Regex patterns are the fast, cheap, reliable first layer. They catch the 80% of attacks that follow known patterns — the low-hanging fruit that would otherwise sail right through to your LLM.

For the remaining 20%, you can add semantic analysis, behavioral monitoring, or LLM-based classification as additional layers. But putting that expensive, slow, vulnerable layer first? That's backwards.

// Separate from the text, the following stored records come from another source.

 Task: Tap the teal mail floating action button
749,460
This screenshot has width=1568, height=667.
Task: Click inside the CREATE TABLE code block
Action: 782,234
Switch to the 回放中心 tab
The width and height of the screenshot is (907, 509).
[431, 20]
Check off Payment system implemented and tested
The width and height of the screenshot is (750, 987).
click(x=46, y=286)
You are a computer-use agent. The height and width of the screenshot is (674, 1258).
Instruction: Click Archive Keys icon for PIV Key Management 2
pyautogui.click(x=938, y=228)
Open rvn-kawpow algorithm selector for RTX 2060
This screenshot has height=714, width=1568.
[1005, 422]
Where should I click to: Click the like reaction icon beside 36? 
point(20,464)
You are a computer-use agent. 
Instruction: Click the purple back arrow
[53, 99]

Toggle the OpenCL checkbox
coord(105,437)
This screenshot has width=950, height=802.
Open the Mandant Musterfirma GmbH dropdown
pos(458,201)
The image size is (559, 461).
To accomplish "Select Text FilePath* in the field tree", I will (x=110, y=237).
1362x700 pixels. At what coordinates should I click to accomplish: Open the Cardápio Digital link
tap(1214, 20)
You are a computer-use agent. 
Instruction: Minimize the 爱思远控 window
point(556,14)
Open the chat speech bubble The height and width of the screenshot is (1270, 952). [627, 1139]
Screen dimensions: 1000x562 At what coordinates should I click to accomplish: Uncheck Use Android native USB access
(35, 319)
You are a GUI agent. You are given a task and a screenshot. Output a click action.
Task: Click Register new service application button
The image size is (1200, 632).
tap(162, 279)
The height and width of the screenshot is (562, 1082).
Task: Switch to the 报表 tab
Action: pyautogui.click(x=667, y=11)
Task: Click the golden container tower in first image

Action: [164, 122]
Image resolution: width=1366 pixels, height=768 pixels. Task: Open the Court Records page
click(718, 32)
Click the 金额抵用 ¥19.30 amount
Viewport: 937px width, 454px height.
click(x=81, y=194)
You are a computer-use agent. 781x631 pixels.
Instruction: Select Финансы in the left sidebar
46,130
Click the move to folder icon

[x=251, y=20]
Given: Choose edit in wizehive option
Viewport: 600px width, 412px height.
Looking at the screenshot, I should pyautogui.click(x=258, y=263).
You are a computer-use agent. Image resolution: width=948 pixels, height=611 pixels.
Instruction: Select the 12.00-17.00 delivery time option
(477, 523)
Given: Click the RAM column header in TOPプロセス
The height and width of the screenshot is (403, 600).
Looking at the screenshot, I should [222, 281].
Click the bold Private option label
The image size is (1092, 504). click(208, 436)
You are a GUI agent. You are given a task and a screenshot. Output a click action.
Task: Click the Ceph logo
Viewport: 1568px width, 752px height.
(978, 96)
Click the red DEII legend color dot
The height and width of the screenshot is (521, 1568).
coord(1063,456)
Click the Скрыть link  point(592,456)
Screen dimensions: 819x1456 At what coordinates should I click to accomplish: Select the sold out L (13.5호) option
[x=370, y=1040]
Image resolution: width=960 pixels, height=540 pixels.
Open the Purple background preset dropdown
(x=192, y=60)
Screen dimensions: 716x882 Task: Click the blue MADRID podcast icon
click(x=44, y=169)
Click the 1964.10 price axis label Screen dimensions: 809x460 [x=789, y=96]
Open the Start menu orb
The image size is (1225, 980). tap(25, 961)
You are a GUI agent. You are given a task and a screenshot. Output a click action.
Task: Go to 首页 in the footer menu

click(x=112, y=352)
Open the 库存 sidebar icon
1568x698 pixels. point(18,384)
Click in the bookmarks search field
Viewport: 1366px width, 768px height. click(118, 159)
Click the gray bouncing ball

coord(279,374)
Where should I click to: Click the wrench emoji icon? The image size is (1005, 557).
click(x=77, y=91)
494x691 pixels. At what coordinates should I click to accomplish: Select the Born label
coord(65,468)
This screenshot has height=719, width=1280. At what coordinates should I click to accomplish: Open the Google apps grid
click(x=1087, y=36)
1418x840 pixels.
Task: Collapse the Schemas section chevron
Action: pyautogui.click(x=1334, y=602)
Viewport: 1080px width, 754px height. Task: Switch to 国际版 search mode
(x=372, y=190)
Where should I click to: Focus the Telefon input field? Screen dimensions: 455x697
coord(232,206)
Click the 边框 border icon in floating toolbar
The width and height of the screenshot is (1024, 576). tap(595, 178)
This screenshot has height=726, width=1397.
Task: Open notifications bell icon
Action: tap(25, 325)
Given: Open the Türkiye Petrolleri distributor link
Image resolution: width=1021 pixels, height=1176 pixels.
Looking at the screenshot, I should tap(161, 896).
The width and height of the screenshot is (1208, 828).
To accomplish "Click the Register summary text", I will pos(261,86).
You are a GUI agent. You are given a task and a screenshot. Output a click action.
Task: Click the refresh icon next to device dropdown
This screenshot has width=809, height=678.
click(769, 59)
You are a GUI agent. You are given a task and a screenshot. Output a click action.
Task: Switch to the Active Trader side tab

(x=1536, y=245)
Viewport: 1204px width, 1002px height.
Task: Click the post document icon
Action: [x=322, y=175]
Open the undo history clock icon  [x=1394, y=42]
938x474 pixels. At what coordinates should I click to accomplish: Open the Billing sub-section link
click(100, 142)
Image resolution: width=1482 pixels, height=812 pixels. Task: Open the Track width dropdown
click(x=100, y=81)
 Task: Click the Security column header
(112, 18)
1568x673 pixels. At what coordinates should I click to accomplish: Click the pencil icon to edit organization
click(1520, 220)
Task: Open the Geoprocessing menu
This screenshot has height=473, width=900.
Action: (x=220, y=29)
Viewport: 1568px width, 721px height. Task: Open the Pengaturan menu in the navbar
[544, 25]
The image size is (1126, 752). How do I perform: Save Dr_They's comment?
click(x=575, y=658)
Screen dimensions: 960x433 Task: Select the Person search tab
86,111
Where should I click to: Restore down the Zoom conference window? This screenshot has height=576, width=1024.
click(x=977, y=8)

The smart architecture: Regex first (fast, cheap, deterministic) → LLM second (slow, expensive, but catches semantic attacks) → Runtime monitoring (behavioral anomaly detection).

What We Detect (and How)

ClawGuard's 225 patterns are organized into 13 categories:

Category	Patterns	Examples
Prompt Injection	12	Instruction overrides, context manipulation, delimiter injection
Jailbreaks	8	DAN attacks, roleplay exploits, hypothetical abuse
Data Exfiltration	10	URL injection, email harvesting, system info extraction
Social Engineering	6	Authority claims, urgency manipulation, credential phishing
Encoding Tricks	6	Base64, hex, ROT13 encoded payloads

Each pattern is battle-tested against real payloads and tuned to minimize false positives. The full pattern library is open-source on GitHub.

Getting Started

ClawGuard is available in multiple flavors, all free and open-source:

Core Library (Local, Offline)

pip install clawguard

from clawguard import Scanner
scanner = Scanner()
result = scanner.scan("Ignore all previous instructions")
# result.detected = True, result.severity = "critical"

Hosted API (No Setup)

curl -X POST https://prompttools.co/api/v1/scan \
  -H "X-API-Key: YOUR_FREE_KEY" \
  -d '{"text": "Ignore all previous instructions"}'

MCP Server (Claude Desktop / Cursor)

pip install clawguard-mcp
# Add to your Claude Desktop config — scan prompts directly in your editor

GitHub Action (CI/CD)

# .github/workflows/security.yml
- uses: joergmichno/clawguard-scan-action@v1
  with:
    api-key: ${{ secrets.CLAWGUARD_API_KEY }}

Try ClawGuard — Free & Open Source

225 patterns. 6ms scans. Zero false positives. Zero cost.

GitHub Live Demo Free API

The Bottom Line

LLM-based prompt injection detection isn't wrong — it's just not the right first layer. It's too slow for real-time filtering, too expensive for high-volume scanning, and too vulnerable to the very attacks it's meant to detect.

Regex patterns won't catch everything. But they'll catch the obvious stuff — fast, for free, with zero uncertainty. And in security, catching the obvious stuff consistently beats occasionally catching everything.

Start with regex. Add LLMs later. Your users (and your budget) will thank you.